A estrutura sindical brasileira não é uma mera cópia da Carta Del Lavoro de Mussolini, que reunia patrões e empregados a partir de corporações fascistas. Em sua origem recebeu valiosas contribuições teóricas de ilustres lideranças oriundas da luta trabalhadora, como Evaristo de Moraes e Joaquim Pimenta. A Constituição de 1988 impôslhe importantes alterações, extinguindo o poder de intervenção do Estado e garantindo outras conquistas de cunho eminentemente democrático. Taxar a atual estrutura pelo adjetivo de fascista é um exagero retórico utilizado por aqueles que intentam, principalmente, fragilizar as organizações dos trabalhadores.

É igualmente equivocada a premissa de que a estrutura sindical brasileira avilta o princípio da representatividade. Essa máxima, talvez utilizada de má-fé, Page 10 é facilmente refutada tendo em vista que a maioria das lideranças políticas que compõem o atual Poder Executivo Federal erigiram-se em meio ao caldo dessa cultura sindicalista.

Por seu turno, é também um enorme exagero culpar a legislação atual pela crise sistêmica que afeta o sindicalismo e as relações entre capital e trabalho. A crise é fruto de uma complexa conjuntura que envolve a evolução histórica das relações entre capital e trabalho em nível mundial, afetada profundamente por causas objetivas e subjetivas demandando soluções particularmente políticas. A crise afeta o sindicalismo do mundo inteiro, possua ele uma estrutura não regulamentada (EUA), contratualizada (Europa) ou legislada (Brasil).
..........
Transcreva, sem alterar nenhuma palavra, o trecho do texto sobre a estrutura sindical brasileira que começa em "Por seu turno, é" e vai até "ou legislada (Brasil).".

◆ **Material extraído**:
..........
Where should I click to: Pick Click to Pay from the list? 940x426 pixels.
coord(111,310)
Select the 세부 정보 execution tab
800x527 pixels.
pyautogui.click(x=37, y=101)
..........
◆ **Resposta do exercício**:
Por seu turno, é também um enorme exagero culpar a legislação atual pela crise sistêmica que afeta o sindicalismo e as relações entre capital e trabalho. A crise é fruto de uma complexa conjuntura que envolve a evolução histórica das relações entre capital e trabalho em nível mundial, afetada profundamente por causas objetivas e subjetivas demandando soluções particularmente políticas. A crise afeta o sindicalismo do mundo inteiro, possua ele uma estrutura não regulamentada (EUA), contratualizada (Europa) ou legislada (Brasil).